- [Task to complete]: In the data below, find each line carrying the string "Given" and copy it out.

- [Stored records]:
━━━━━━━━━━━━━━━━━━━━
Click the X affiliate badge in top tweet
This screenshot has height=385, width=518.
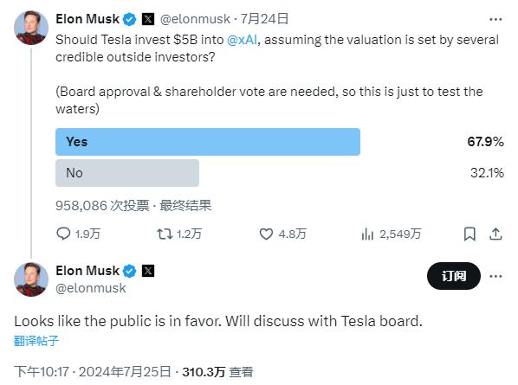(148, 19)
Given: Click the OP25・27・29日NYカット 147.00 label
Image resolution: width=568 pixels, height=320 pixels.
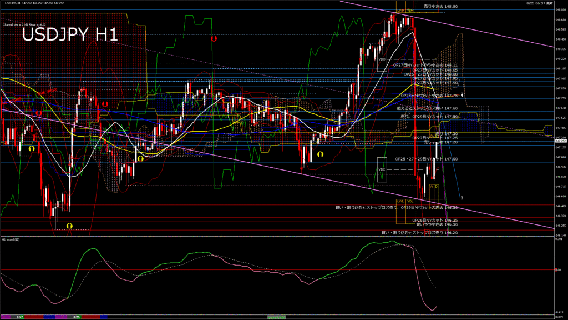Looking at the screenshot, I should point(426,159).
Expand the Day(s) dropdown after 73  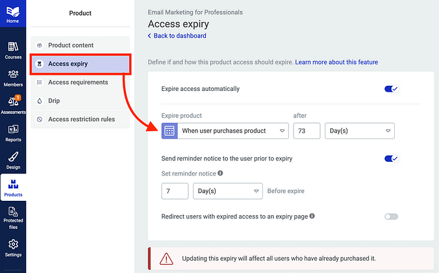point(359,131)
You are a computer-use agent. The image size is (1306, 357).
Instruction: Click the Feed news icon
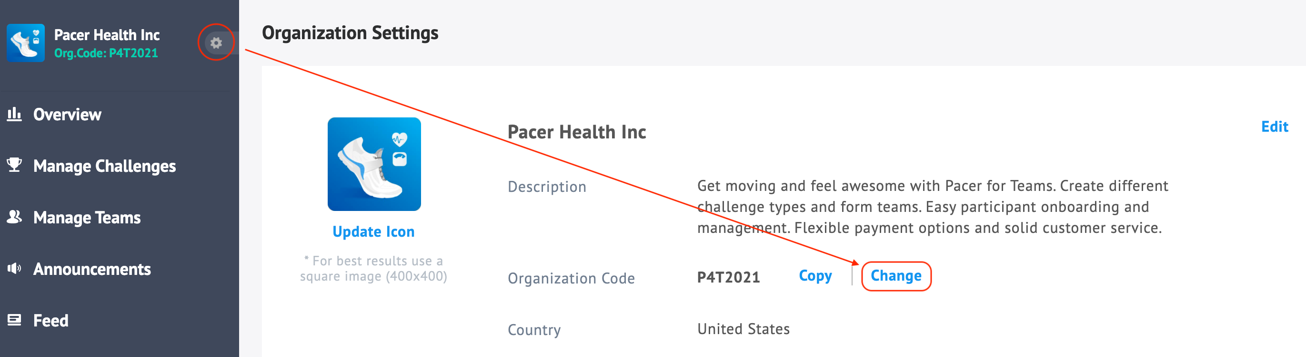pos(14,320)
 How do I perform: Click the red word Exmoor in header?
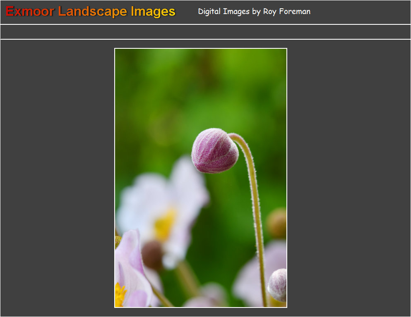(30, 12)
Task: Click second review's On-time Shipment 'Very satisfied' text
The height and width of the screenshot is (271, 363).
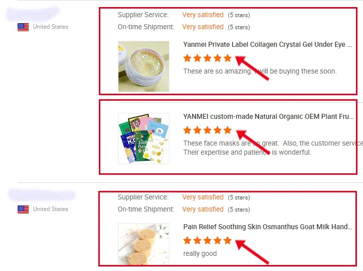Action: [x=203, y=209]
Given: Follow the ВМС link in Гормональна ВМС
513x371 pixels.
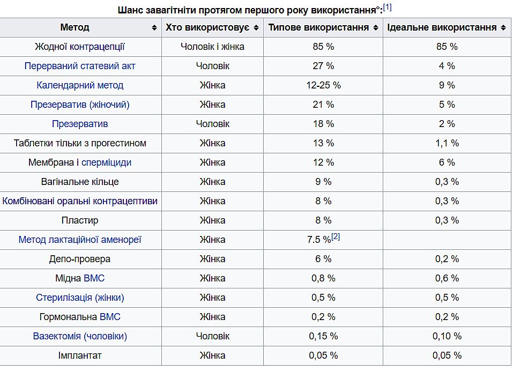Looking at the screenshot, I should pos(110,317).
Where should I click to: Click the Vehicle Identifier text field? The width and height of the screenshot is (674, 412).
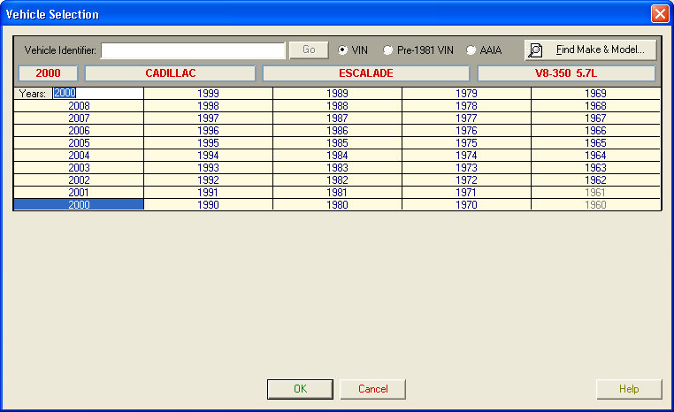pos(193,50)
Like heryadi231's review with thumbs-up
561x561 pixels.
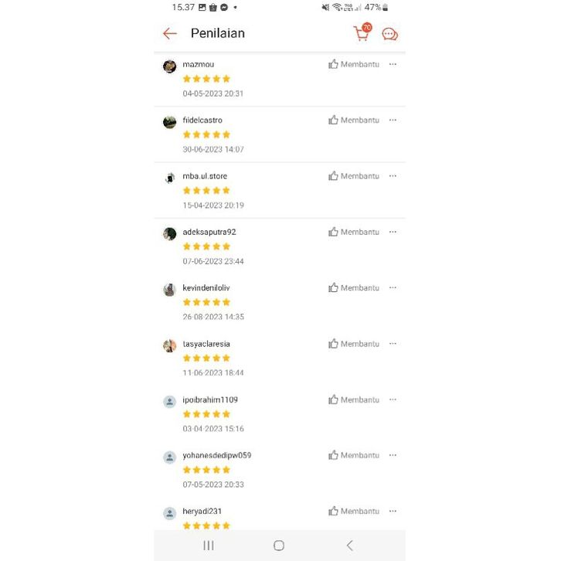pos(334,511)
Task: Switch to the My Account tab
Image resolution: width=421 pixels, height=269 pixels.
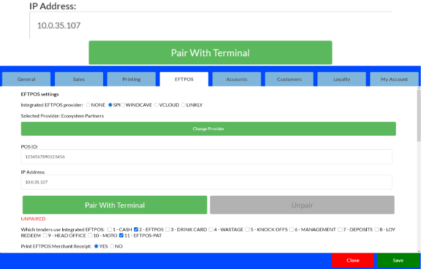Action: click(x=394, y=79)
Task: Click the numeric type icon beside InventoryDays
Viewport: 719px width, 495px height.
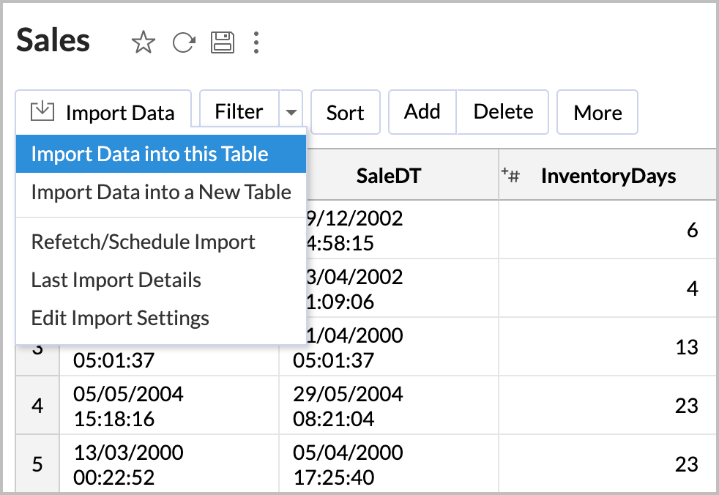Action: pyautogui.click(x=511, y=174)
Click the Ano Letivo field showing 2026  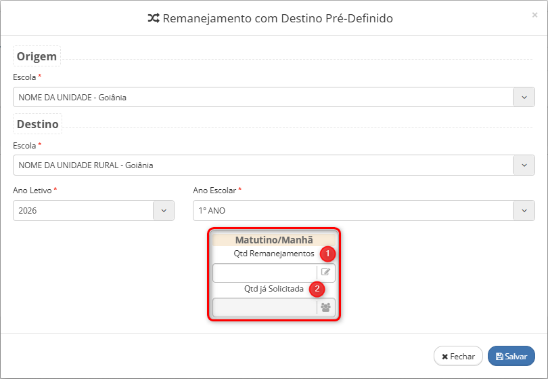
━━━━━━━━━━━━━━━━━━━━
- [Worked solution]:
Given: Click the OP25・27・29日NYカット 147.00 label
Given: Follow the ВМС link in Гормональна ВМС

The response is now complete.